Wednesday, July 8, 2009

Looporons: Man Jewelry

Quick turtle. Chaste hooker. Virtual reality. Do any of these oxymoronic things actually exist? Unfortunately for the rest of us, there's something we've noticed lately gripping the stylistic tendencies of countless Loopdrones. Despite its incongrous nature this epidemic has infiltrated the Loop in an unwelcomed way. The giant pink elephant inside the Loop that everyone is thinking about, but has failed to acknowledge: MAN JEWELRY. Say what? That's right, you heard us. And it's not just the Jabronies any more. It's your neighborhood BerriPop servers, your local Subway sandwich artist, and even your company's IT guy.
Your shit's so shiny it's like staring into a thousand suns.

WTF is man jewelry?
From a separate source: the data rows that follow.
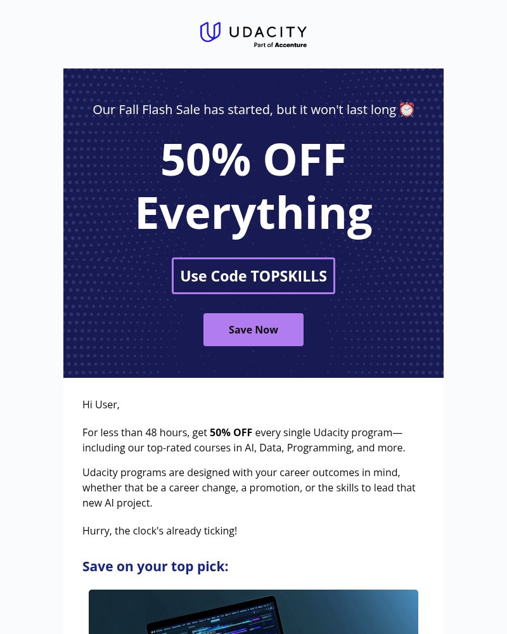Click the bold Accenture word under the logo

coord(291,45)
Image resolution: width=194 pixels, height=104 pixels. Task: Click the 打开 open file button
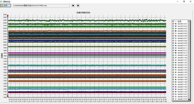(5, 5)
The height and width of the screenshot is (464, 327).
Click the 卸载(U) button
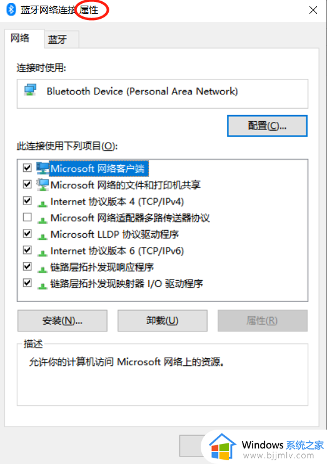[x=163, y=321]
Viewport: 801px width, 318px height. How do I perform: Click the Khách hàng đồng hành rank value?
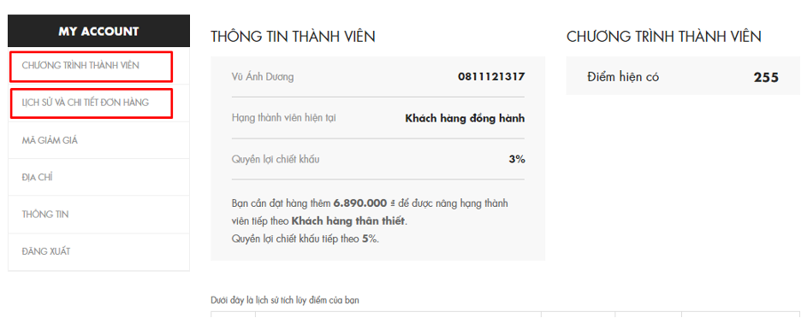[465, 119]
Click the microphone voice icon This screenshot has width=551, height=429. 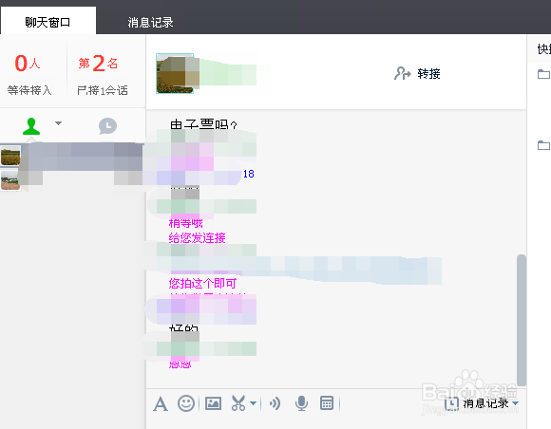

Man jewelry is any metal object adorned by a heterosexual male. Notable exceptions are obviously a watch or a wedding ring. The watch is acceptable because it serves a functional purpose. Although many of you jack-holes have been wearing some the size of Smart Car tires lately. The wedding ring is your license to get laid (at least once a week, we hope). Anything else is unacceptable. Class rings past high school? (Whoop!) No. Dog tags? You are not G.I. Joe. You did not participate in Wrestlemania III and you're name is not Junkyard Dog. Thumb rings? Jesus, we don't even know what to say. WHO THE FUCK DO YOU THINK YOU ARE? Your man card has officially been revoked.

Other questions you may ask yourself to determine whether it is permissive to stray beyond the scope of our general rules:

Are you Brett Michaels?

Do you have a medical condition that requires you to alert other to said medical condition?

Do you write or perform rap songs for a living?

Is your first name Sigfried or Roy?

Do you rule the Kingdom of Zumunda?

Have you or any of your direct relatives ever been involved in organized crime, i.e. The Mafia.

Are you a member of the armed forces?

Are you a Thundercat?

If you fail to answer in the affirmative for any of the above-referenced questions, please step away from the metallic ornamentation and then go jump in front of a Metro bus on Allen Parkway. Say hi to MJ!

The Lords


hedrives said...

Thank you. I was worried I was the only one disturbed by this.

Jen said...

Too funny! The same douche in our office who tucks in his Hawaiian shirt and stretches at Harms' desk is a repeat offender. His man card was revoked when he wore deck shoes and tapered jeans.

kin kade said...

This makes me want to put on my Slayer armband because it makes the fat guy with the corvette disturbed.

Tabitha said...

That's awesome. Even a watch can be questionable. Especially a Rolex.

Dick Swisher said...

Don't tell anyone ... I am a ThunderCat.